A Suitable Boy

A Suitable Boy
Image source: Google

Rating: 4.4/5

Author: Vikram Seth

Paperback: 1349 pages

Publisher: Harper Collins (US), Phoenix House (UK), Little Brown (Canada)

Publication Date: May 1993

Language: English

Genre: Fictional Novel

ISBN-10: 0060786523

ISBN-13: 978-0060786526

Cost: Rs 17 (Kindle edition)

Plot:

Vikram Seth's novel is, at its core, a love story: Lata and her mother, Mrs. Rupa Mehra, are both trying to find -- through love or through exacting maternal appraisal -- a suitable boy for Lata to marry. Set in the early 1950s, in an India newly independent and struggling through a time of crisis, A Suitable Boy takes us into the richly imagined world of four large extended families and spins a compulsively readable tale of their lives and loves. A sweeping panoramic portrait of a complex, multi-ethnic society in flux, A Suitable Boy remains the story of ordinary people caught up in a web of love and ambition, humour and sadness, prejudice and reconciliation, the most delicate social etiquette and the most appalling violence.

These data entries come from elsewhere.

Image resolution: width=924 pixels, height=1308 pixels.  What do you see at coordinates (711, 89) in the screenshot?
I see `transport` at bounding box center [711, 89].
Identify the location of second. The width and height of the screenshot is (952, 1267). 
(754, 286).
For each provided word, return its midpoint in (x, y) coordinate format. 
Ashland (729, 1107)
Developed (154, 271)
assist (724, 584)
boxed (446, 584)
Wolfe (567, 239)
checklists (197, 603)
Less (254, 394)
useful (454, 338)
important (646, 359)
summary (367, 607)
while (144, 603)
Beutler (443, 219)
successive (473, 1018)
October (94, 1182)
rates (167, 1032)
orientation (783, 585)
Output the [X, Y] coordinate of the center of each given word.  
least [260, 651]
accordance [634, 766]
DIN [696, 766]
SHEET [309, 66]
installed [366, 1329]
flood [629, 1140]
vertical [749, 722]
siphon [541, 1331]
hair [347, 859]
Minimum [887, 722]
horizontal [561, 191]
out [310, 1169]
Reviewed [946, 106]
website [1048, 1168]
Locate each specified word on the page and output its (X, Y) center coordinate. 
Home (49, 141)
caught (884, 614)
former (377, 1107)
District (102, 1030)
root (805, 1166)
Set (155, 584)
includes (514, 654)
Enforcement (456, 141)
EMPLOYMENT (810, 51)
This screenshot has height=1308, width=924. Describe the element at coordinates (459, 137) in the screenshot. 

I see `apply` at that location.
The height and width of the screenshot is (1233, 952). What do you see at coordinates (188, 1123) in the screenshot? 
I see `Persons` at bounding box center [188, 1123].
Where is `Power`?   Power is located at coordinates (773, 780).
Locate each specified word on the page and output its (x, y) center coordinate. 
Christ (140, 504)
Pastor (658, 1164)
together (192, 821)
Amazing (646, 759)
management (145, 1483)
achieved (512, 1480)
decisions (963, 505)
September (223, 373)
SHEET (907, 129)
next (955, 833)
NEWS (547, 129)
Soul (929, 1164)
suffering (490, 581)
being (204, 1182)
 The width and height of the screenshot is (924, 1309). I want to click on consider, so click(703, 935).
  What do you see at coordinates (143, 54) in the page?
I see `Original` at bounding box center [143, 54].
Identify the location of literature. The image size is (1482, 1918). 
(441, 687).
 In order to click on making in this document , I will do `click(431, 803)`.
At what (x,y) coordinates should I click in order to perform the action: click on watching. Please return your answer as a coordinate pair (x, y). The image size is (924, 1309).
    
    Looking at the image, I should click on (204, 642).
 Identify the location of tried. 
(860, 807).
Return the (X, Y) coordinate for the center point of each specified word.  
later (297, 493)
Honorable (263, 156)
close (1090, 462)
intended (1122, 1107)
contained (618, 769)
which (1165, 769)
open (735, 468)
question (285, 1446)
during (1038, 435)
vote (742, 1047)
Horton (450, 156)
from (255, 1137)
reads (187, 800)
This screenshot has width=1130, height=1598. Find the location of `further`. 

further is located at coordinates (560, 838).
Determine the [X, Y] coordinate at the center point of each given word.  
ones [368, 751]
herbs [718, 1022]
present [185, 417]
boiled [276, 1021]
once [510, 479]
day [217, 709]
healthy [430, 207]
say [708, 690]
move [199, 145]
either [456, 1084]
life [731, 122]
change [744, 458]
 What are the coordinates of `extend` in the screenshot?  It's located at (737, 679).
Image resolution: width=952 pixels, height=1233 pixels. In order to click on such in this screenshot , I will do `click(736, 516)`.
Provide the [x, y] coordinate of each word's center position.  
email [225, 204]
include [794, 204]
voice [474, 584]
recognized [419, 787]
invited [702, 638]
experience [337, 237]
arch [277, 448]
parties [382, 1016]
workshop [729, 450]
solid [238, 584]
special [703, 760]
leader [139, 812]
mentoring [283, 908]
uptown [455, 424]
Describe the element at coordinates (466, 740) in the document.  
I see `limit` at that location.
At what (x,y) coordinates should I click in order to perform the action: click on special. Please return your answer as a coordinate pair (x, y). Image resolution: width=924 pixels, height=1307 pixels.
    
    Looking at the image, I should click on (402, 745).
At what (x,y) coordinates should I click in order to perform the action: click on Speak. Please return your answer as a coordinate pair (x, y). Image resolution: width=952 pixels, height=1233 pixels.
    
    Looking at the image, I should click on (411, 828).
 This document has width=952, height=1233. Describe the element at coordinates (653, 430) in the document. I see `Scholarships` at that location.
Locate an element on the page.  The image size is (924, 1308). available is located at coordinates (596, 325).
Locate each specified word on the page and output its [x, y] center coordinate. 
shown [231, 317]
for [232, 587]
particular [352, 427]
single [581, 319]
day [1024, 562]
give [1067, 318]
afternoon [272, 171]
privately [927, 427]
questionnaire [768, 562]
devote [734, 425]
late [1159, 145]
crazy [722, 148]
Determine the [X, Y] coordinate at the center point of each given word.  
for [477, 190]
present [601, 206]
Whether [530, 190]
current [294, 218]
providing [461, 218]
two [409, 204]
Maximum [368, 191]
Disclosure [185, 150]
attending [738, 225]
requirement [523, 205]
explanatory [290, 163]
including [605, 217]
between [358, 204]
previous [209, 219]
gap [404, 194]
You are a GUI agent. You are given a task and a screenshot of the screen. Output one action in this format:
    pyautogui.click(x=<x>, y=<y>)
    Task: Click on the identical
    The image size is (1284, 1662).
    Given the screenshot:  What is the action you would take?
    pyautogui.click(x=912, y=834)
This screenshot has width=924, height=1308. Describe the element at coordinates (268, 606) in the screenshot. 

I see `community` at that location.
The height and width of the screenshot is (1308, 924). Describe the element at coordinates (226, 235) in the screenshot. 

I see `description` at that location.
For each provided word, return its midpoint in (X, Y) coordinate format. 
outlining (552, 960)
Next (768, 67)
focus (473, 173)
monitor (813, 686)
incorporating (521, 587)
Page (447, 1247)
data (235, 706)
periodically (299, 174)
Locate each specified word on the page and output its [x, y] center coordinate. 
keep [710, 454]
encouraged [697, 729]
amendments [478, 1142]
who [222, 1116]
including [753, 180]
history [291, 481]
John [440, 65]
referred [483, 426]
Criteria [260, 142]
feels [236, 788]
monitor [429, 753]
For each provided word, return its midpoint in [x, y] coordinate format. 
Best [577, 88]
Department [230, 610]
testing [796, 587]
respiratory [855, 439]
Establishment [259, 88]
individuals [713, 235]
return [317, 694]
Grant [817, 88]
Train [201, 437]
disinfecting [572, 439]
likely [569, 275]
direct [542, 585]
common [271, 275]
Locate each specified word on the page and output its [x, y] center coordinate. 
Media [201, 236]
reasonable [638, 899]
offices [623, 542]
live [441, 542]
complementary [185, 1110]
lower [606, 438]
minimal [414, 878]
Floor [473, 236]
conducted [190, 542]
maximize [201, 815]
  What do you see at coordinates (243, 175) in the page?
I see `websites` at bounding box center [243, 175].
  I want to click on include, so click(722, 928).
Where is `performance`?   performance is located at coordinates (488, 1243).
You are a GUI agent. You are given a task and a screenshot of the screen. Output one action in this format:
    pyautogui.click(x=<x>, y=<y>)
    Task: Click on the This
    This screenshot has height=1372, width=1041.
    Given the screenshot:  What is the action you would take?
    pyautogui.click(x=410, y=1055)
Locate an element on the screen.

The 1349-page novel alternately offers satirical and earnest examinations of national political issues in the period. The novel is divided into 19 parts with, generally, each part focusing on a different subplot.

Review:

Set in post-independence India, this book deals with all concepts that governs our daily lives: love, jealousy, hope, despair.

Another prevalent factor is the discussion of Hindu-Muslim community relations. Three of them, the Mehras, Chatterjis, and Kapoors, are related by marriage. The fourth family, the khans, are friends of the Kapoors, large landowners and also, unlike the other three, Muslim. The stories of these families bring in other issues of process of change, the injustice of poverty, and the direction taken in the newly independent and democratic India.

The novel is not only a love story but also a depiction of India. Although it deals with various commonly experienced concepts, the dominating idea remains that of ‘marriage’. The importance of love, marriage, family, caste, relationships are all dissected in this book.

A Suitable Boy further brings up the conflict between arranged marriage and love marriage. Lata raises the question at the wedding of her sister to Pran Kapoor and concludes that it is good for Savita but possibly not good for her.

Religious and cultural differences disallow two different ideologies to live in harmony. It prevented Lata and Kabir from fulfilling their hearts desires for each other. Riots and attacks arise in both sides in the mere name of Religion.

This Indian family saga will hook you up until the last page and indeed gives you a thorough insight into another culture and time in history as it is set in 1948.

Milestones of the Book:

  • On 5 November 2019 BBC News included A Suitable Boy on its list of the 100 most Influential Novels.
  • The Independent wrote that "the movement and music of the writing in A Suitable Boy take time to absorb, but its unobtrusive, powerfully rational sweetness eventually compels the reader to its way of seeing."

Adaptations:

  • As of October 2019, a six part TV series adapted from the novel, also titled as A suitable boy, directed by Mira Nair, written by Andrew Davis and starring TabuIshaan KhattarTanya Maniktala and Rasika Duggal is in production.

About the Author:

Born in 1952 in Calcutta, India, Vikram Seth was educated at Corpus Christi College, Oxford, Stanford University and Nanjing University.

He has travelled widely and lived in Britain, California, India and China. His first novel, The Golden Gate: A Novel in Verse (1986), describes the experiences of a group of friends living in California. His acclaimed epic of Indian life, A Suitable Boy (1993), won the WH Smith Literary Award and the Commonwealth Writers Prize (Overall Winner, Best Book). Set in India in the early 1950s, it is the story of a young girl, Lata, and her search for a husband. An Equal Music (1999) is the story of a violinist haunted by the memory of a former lover. Vikram Seth is also the author of a travel book, From Heaven Lake: Travels Through Sinkiang and Tibet (1983), an account of a journey through Tibet, China and Nepal that won the Thomas Cook Travel Book Award, and a libretto, Arion and the Dolphin: A Libretto (1994), which was performed at the English National Opera in June 1994, with music by Alec Roth. His poetry includes Mappings (1980), The Humble Administrator's Garden (1985), winner of the Commonwealth Poetry Prize (Asia), and All You Who Sleep Tonight: Poems (1990). His children's book, Beastly Tales from Here and There (1992), consists of ten stories about animals told in verse.

Vikram Seth's latest works include Two Lives (2005), a memoir of the marriage of his great uncle and aunt, and Summer Requiem (2015), a book of poems.